\documentclass[11pt]{article}
\newcommand{\thisdocument}{Sage}
\usepackage{listings}
\usepackage{url}
\usepackage{graphicx}
\title{Sage: Open Source Mathematical Software:\\
\Large Symbolic Computation, Combinatorial Species, Backtracking
Algorithms, and Distributed Computation
}
\author{William Stein,
Gary Furnish,
Mike Hansen,
Robert Miller, and
Yi Qiang}
\begin{document}
\maketitle
\section{Introduction}
Sage brings together Python and the best existing open source
mathematical libraries and software to create a powerful alternative
to commercial mathematics software without reinventing the wheel.

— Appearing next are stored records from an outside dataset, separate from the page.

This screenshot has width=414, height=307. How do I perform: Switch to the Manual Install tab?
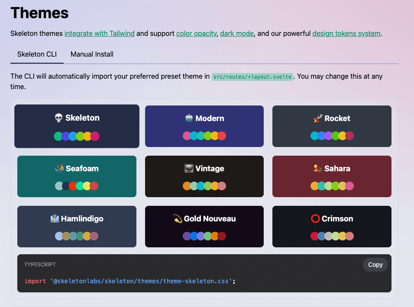pyautogui.click(x=92, y=54)

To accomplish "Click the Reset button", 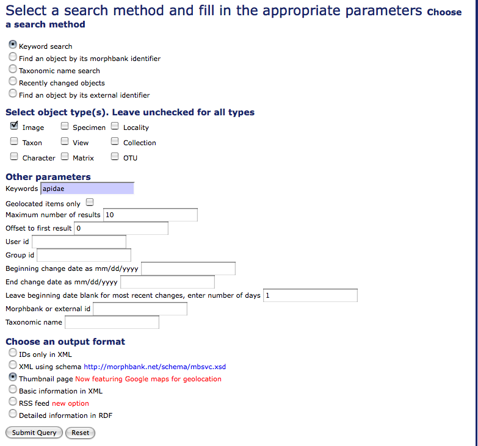I will (80, 433).
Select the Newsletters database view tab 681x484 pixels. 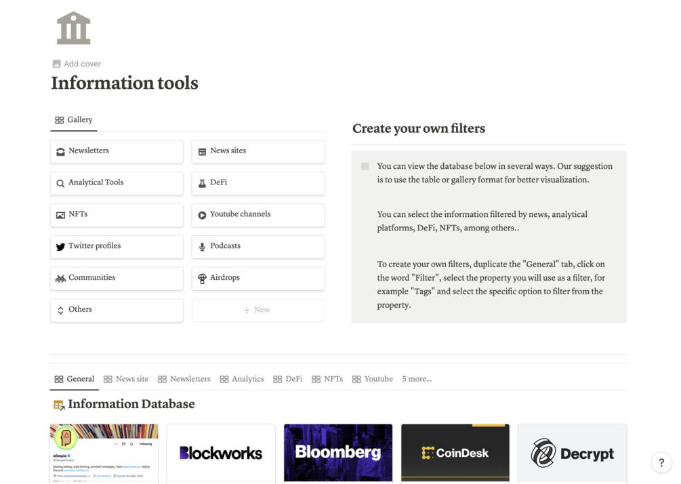click(x=184, y=379)

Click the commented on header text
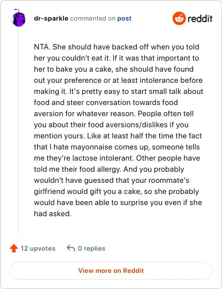tap(93, 18)
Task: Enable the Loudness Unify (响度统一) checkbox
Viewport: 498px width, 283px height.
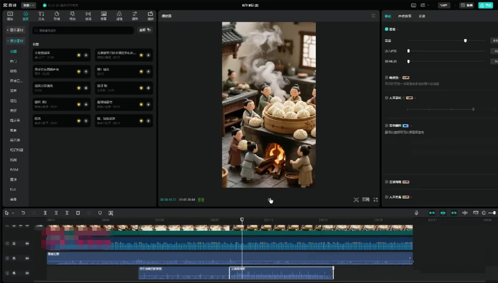Action: pyautogui.click(x=386, y=78)
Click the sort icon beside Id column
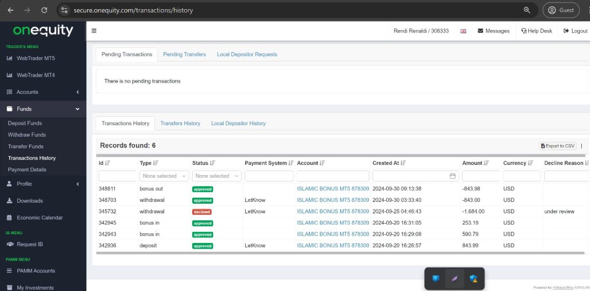 pos(107,163)
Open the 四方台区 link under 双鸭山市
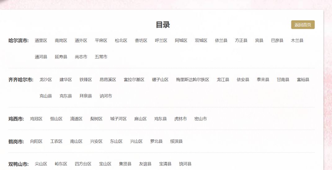The image size is (332, 170). (x=83, y=164)
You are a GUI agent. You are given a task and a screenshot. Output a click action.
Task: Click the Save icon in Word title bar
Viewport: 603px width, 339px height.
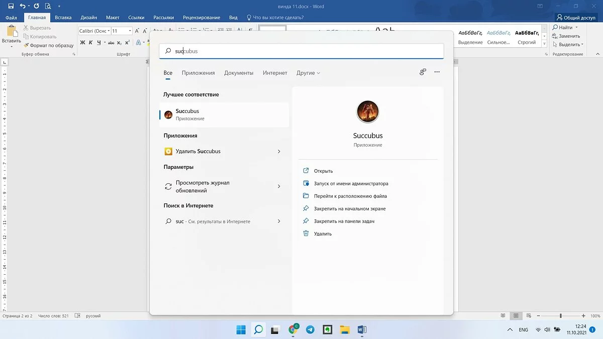coord(11,6)
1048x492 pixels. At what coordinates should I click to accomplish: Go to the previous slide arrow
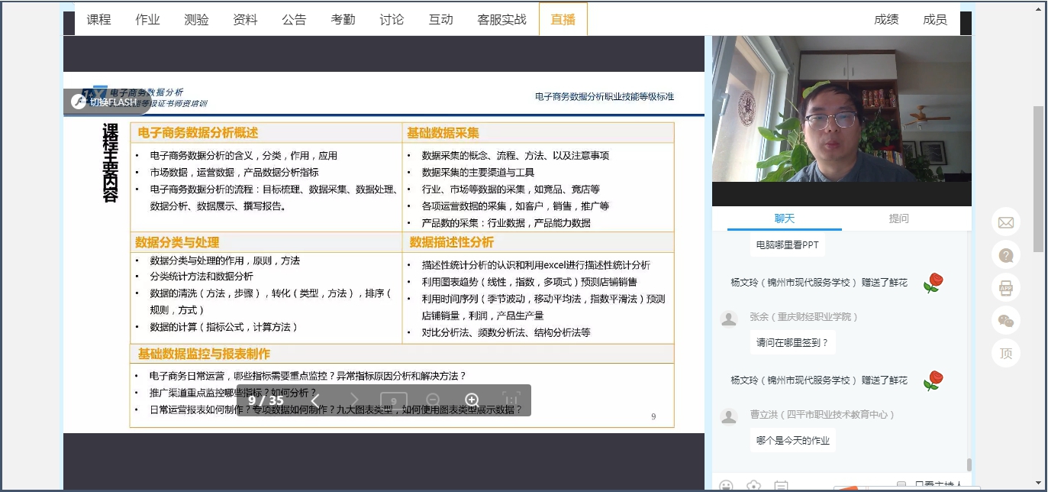tap(315, 400)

This is a proposal for \$18,000 (=\$4,500 $\times$ 4) addressed to Chris DiBona at Google to
fund work by four students on Sage. Each of the four students (two
graduate and two undergraduate) have already contributed extensively
to the Sage project, and are very well respected in the Sage
community.
\section{Combinatorial Species -- Mike Hansen (UCSD Graduate Student in Mathematics)}
Trees and tree-like structures play an important role in both computer
science and in mathematics. One example of a commonly used tree is a binary search tree. As a simple example, we may consider rooted trees, which can be defined recursively as follows: a rooted tree consists of a root node attached to a (possibley empty) set of rooted trees. This is illustrated in the diagram below.
\includegraphics[width=10cm]{rooted_trees.png}
Typical questions that one might ask about rooted trees include how
many labeled, rooted trees there are, how many labeled, unrooted trees
there are, and what are all of the distinct unlabeled rooted trees. These
questions often arise while considering the complexity analysis
of algorithms.
The theory of \emph{combinatorial species} provides an elegant algebraic
framework for answering these questions and is well-suited for computer
implementation. When translated into the language of species, the
recursive definition of rooted trees $X$ becomes
$$X = A \cdot E(X) $$
where $A$ is the species of singletons, and $E$ is the species of sets.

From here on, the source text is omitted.